Start of Reading text

Research Highlights from Padmaja Genesh (October 2020)

Published: Oct 30, 2020

Research Blog for the month of October

Systolic blood pressure postural changes variability is associated with greater dementia risk 

The objective of the study was to determine whether orthostatic hypotension (drop in blood pressure on standing) (OHYPO) and visit-to-visit blood pressure (BP) postural changes variability are associated with incident dementia. 

The researchers studied 2,131 older adults from the Health, Aging, and Body Composition cohort study. Orthostatic BP was repeatedly assessed over a 5-year baseline period. OHYPO was defined as a fall ≥15 mm Hg in systolic or ≥7 mm Hg in diastolic BP after standing from a sitting position for one-third or more of the visits.

End of Reading text

To do →
(1) Copy the research blog's passage starting with "The researchers studied 2,131" and going on through "of the visits.", renaming "older adults" to "elderly participants".
(2) Answer these questions using the research blog:
(a) On what date was it published?
(b) How many older adults did the researchers study?
(c) What fall in systolic blood pressure counted toward the definition of OHYPO?
(3) Pick up the research blog on postural blood pressure changes and dementia risk after its final sentence and carry it forward.

Start of Supplied data

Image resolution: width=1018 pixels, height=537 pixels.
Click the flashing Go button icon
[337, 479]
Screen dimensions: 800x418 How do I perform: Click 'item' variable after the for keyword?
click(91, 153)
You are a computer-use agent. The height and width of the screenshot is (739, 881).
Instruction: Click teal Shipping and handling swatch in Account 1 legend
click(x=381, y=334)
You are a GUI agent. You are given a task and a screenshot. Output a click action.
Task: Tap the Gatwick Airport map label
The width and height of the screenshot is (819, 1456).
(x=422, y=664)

End of Supplied data
Start of Supplied data

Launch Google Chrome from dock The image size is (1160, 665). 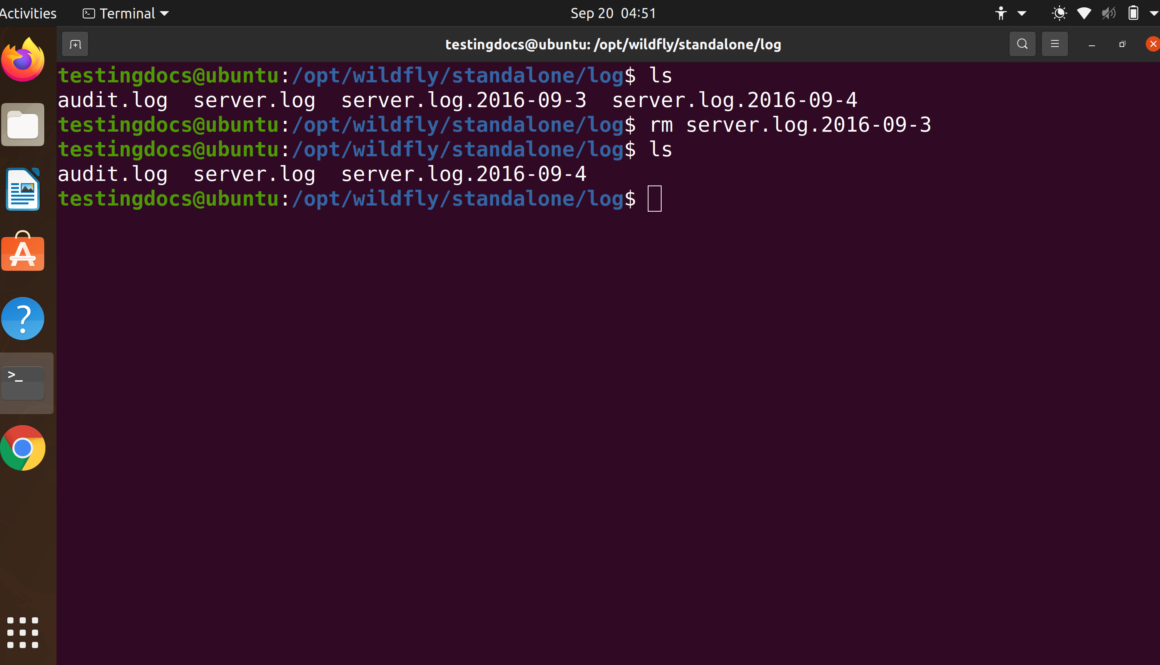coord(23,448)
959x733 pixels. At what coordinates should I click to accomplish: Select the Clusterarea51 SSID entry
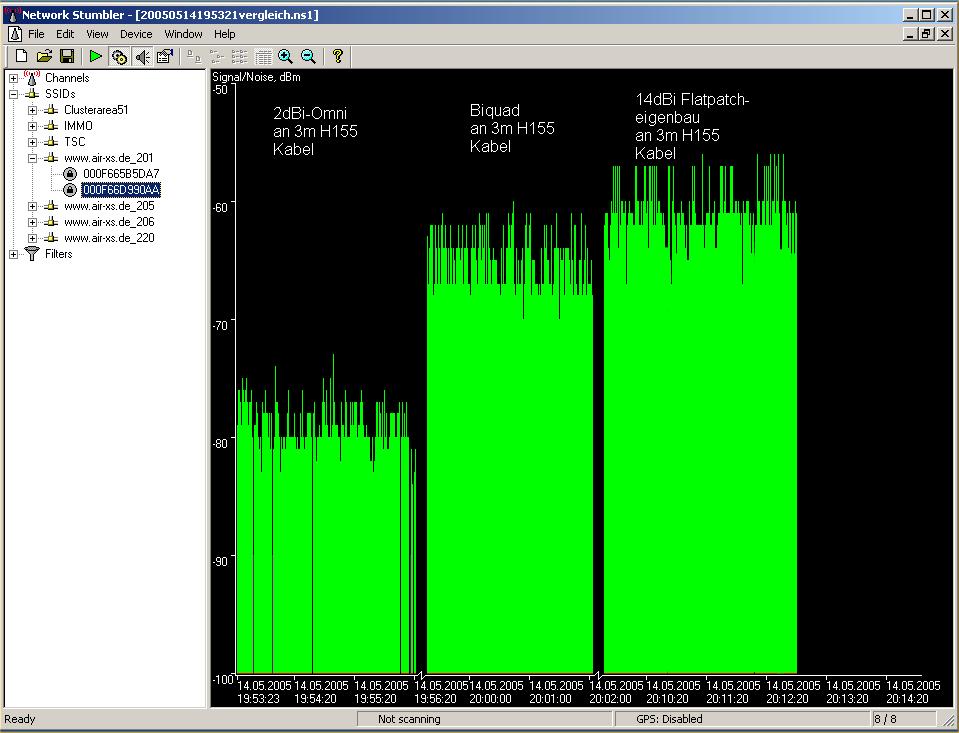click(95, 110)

End of Supplied data

Results of the exercise →
(1)
The researchers studied 2,131 elderly participants from the Health, Aging, and Body Composition cohort study. Orthostatic BP was repeatedly assessed over a 5-year baseline period. OHYPO was defined as a fall ≥15 mm Hg in systolic or ≥7 mm Hg in diastolic BP after standing from a sitting position for one-third or more of the visits.

(2)
(a) October 30, 2020
(b) 2,131
(c) A fall of 15 mm Hg or more

(3)
Results: Of 2,131 participants (mean age 73 years, 53% female, 39% Black), 309 (14.5%) had OHYPO, 192 (9.0%) had systolic OHYPO, 132 (6.2%) had diastolic OHYPO, and 462 (21.7%) developed dementia. After adjustment for demographics, seated systolic BP (SBP), antihypertensive drugs, cerebrovascular disease, diabetes mellitus, depressive symptoms, smoking, alcohol, body mass index, and presence of 1 or 2 APOE ε4 alleles, systolic OHYPO was associated with greater dementia risk, unlike diastolic OHYPO and OHYPO. SBP postural changes variability was also associated with higher dementia risk. 

Conclusion Systolic OHYPO and visit-to-visit SBP postural changes variability were associated with greater dementia risk. These findings raise the question of potential preventive interventions to control orthostatic SBP and its fluctuations. 

Source: ; First published July 20, 2020, DOI: 


Sleep, major depressive disorder, and Alzheimer disease- A Mendelian randomization study 

The objective of the study was to explore the causal relationships between sleep, major depressive disorder (MDD), and Alzheimer disease (AD).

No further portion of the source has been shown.